Desde Juntos en la Cámara de Diputados bonaerense le reclamaron al Gobierno provincial que derogue el protocolo que habilita a internos que habitan en las cárceles de la Provincia a utilizar teléfonos celulares para estar comunicados con sus familiares en el marco de las medidas dispuestas en su momento por la pandemia del Covid-19.
Se trata de una iniciativa presentada por los diputados Matias Ranzini y Alex Campbell (JUNTOS). “No entendemos por qué tal medida se extendió infundadamente más allá del plazo establecido expresamente por el Tribunal de Casación Penal de la Provincia”, advirtieron los legisladores.
Vale recordar que, en su momento, se dispuso dicha vigencia durante el período que subsista la situación de pandemia y el aislamiento social, preventivo y obligatorio. “No fue suficiente para el Gobierno provincial el hecho de no apelar la decisión judicial de liberar presos con la excusa de la pandemia, sino que también pusieron en funcionamiento dicho Protocolo que hoy ya trae aparejado más problemas que soluciones al no ponerle fin, porque la gente se debe cuidar también de los delincuentes que operan desde dentro de las penitenciarías con un uso no controlado de los teléfonos celulares.”, repudió Ranzini.

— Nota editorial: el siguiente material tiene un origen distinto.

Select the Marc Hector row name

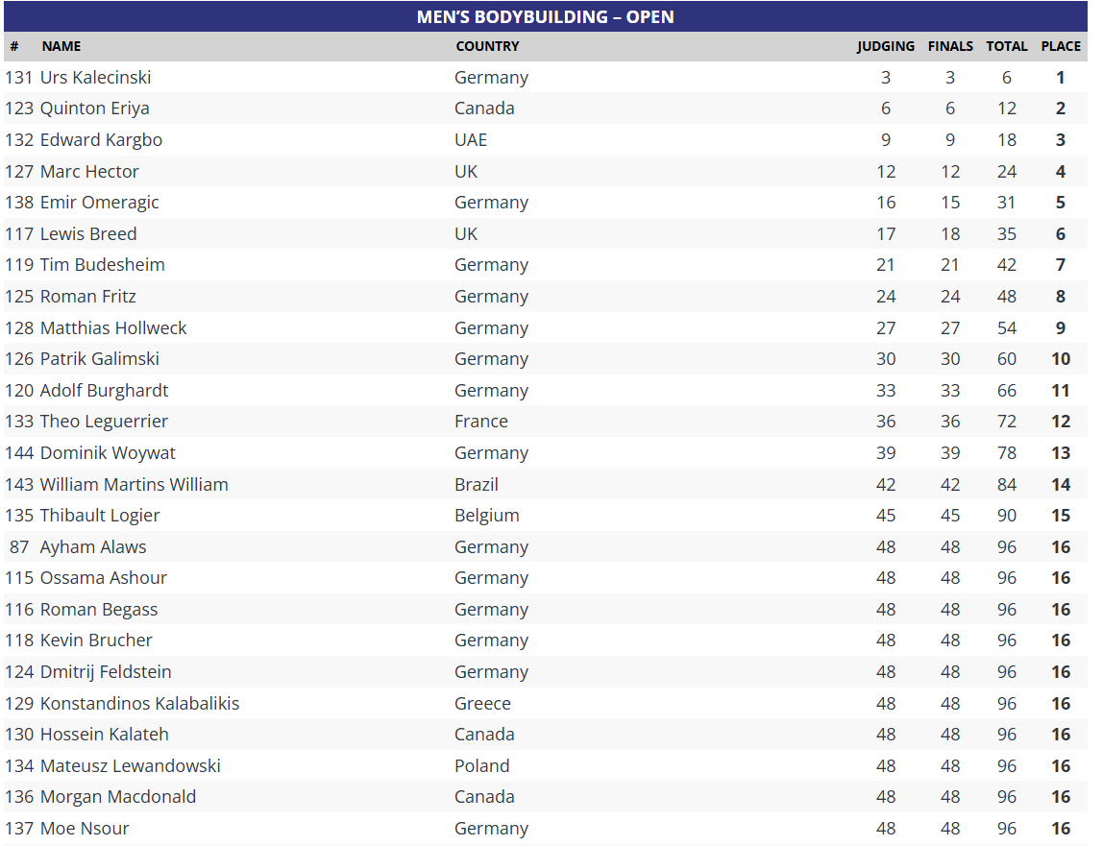pos(89,172)
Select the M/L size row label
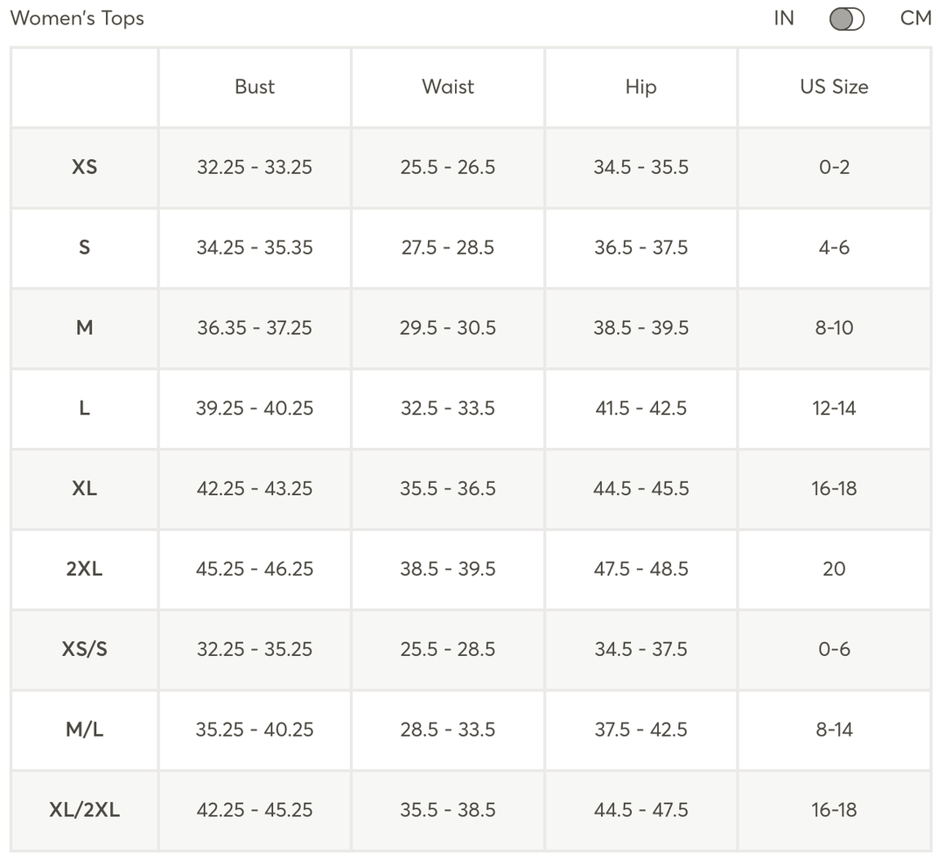945x859 pixels. tap(84, 730)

Si bien este Protocolo fue requerido por resolución judicial, en la misma dispone expresamente que dicha “autorización deberá ser instrumentada por el Ministerio de Justicia y Derechos Humanos de la Provincia mediante la creación del correspondiente Protocolo Normativo, que asegure no sólo la operatividad de la autorización, sino también la imprescindible vigilancia a fin de que se asegure la comunicación de los internos con sus familiares y que dicha tecnología no se utilice con fines delictivos.
“¿Cuál es el interés del Gobierno de Kicillof en que los internos dispongan del uso libre de teléfonos celulares?, ¿no saben acaso de la infinidad de delitos que se cometen gracias a esta modalidad? Lo saben por los distintos allanamientos a los penales, pero lo peor es que no hacen nada”, se preguntó Campbell.

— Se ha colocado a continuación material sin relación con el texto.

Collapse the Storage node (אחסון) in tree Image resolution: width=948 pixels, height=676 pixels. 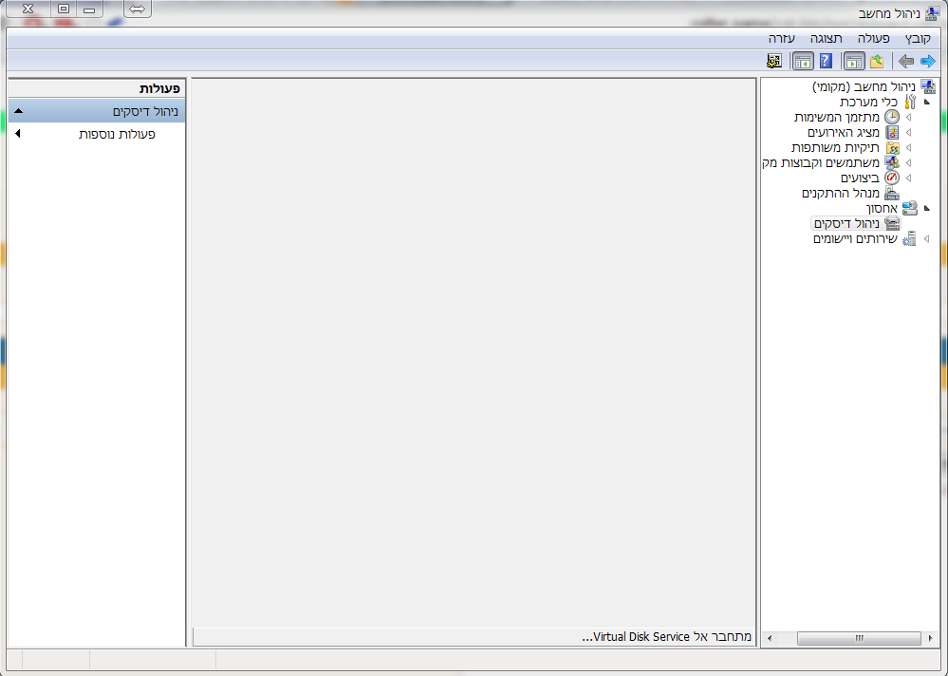(926, 208)
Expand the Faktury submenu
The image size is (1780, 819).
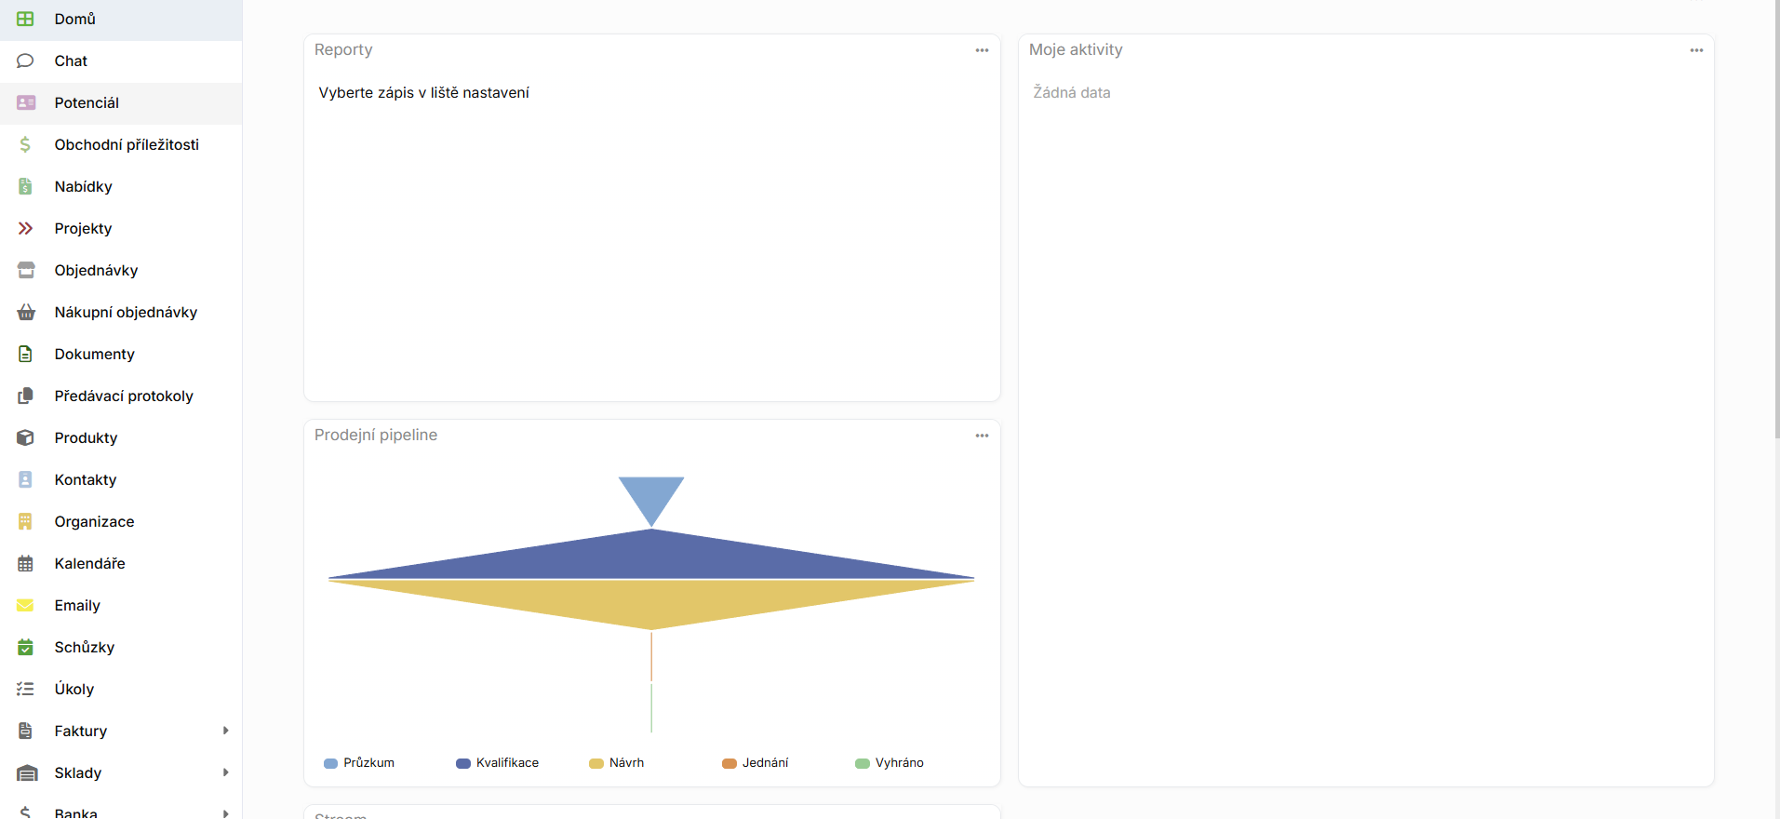pos(225,731)
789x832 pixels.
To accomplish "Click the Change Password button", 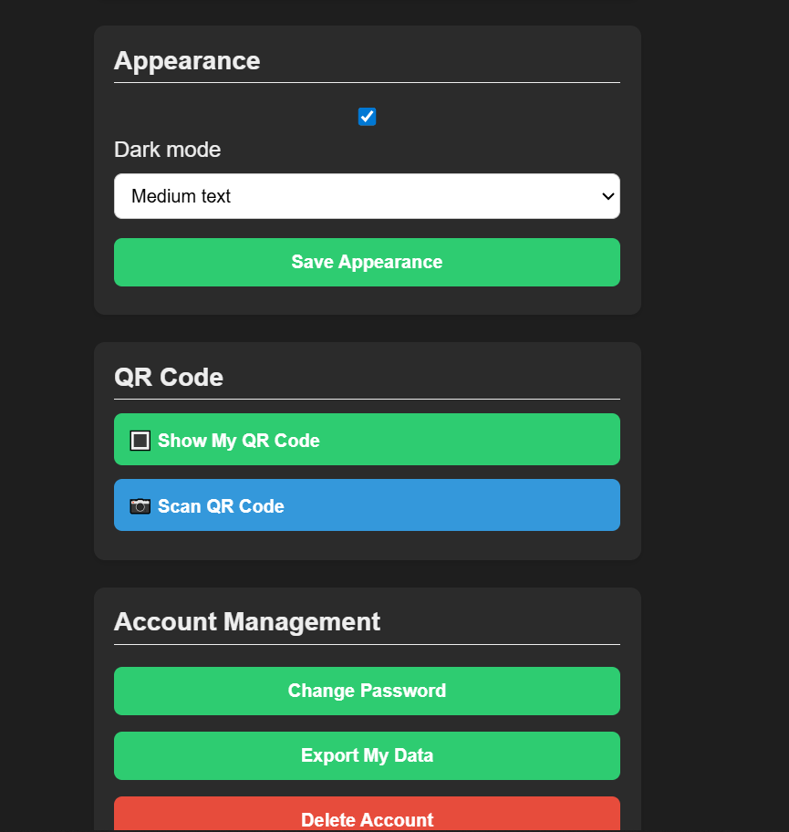I will click(367, 691).
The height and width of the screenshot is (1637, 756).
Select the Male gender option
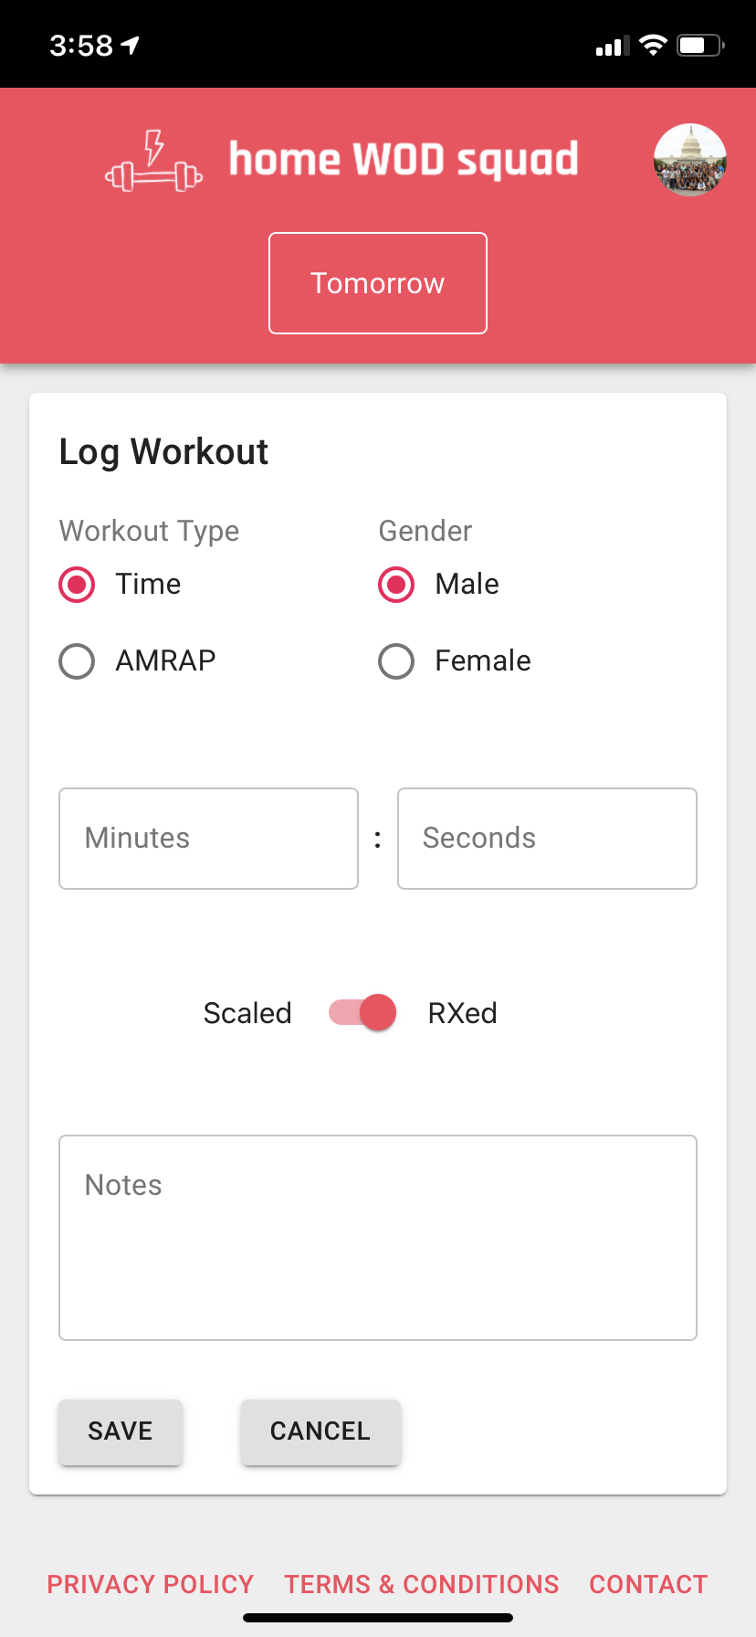[396, 584]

“La utilización de la telefonía móvil y el acceso a Internet que se ha brindado a través de la decisión de la Provincia posee grandes riesgos asociados a la seguridad que, si bien no resultan insalvables, son de compleja y costosa gestión y prevención”, resaltaron los diputados.
En ese sentido, Álex Campbell recalcó que todo esto “trajo aparejado extorsiones, amenazas, coordinación de actividades delictivas desde los establecimientos penitenciarios, perpetración de atentados a la autoridad coordinados desde estos dispositivos, amenazas a miembros del poder judicial y testigos, planificación de evasiones, e intimidaciones”.
Los diputados señalaron que en los espacios en los que conviven los internos, por lo general, “se encuentran por fuera de los pabellones, con lo que se dificulta asegurar el correcto uso de los dispositivos con recursos humanos sin utilizar otros medios como equipos o tecnología específica; y esto, a la luz de la experiencia Provincial, ha quedado demostrado lamentablemente”.
“Todo sigue igual a dos años de aquella circunstancia que aceleró de manera arbitraria los tiempos de permanencia en prisión de miles de delincuentes y la morigeración, también arbitrariamente, del resto que aun habita los establecimientos penitenciarios y desde donde, previsiblemente, han hecho abuso de las libertades de comunicación que, por la vía de un Protocolo sin control y extendido más allá de lo dispuesto por la Justicia, el Gobierno de la Provincia de Buenos Aires ha generado”, culminó Ranzini.
Los diputados de Juntos solicitaron expresamente al Gobierno bonaerense que informe cómo se hará cargo de esta decisión política. “Solicitamos de manera urgente que se ponga fin a este Protocolo que ha agravado la situación de resocialización de los internos, y que ha contribuido a aumentar la tasa de delitos criminales desde dentro de los penales en que son víctimas muchos ciudadanos bonaerenses e incluso de otras provincias que han sido estafados desde penales bonaerenses”.
Finalmente, Campbell pidió a las autoridades “diseñar políticas para fomentar el acercamiento entre los internos privados de su libertad y sus familias”, pero advirtió que “no es a través del uso de teléfonos celulares sin control, porque esto se ha distorsionado, permitieron el crecimiento de distintas modalidades delictivas y criminales dentro de los penales”.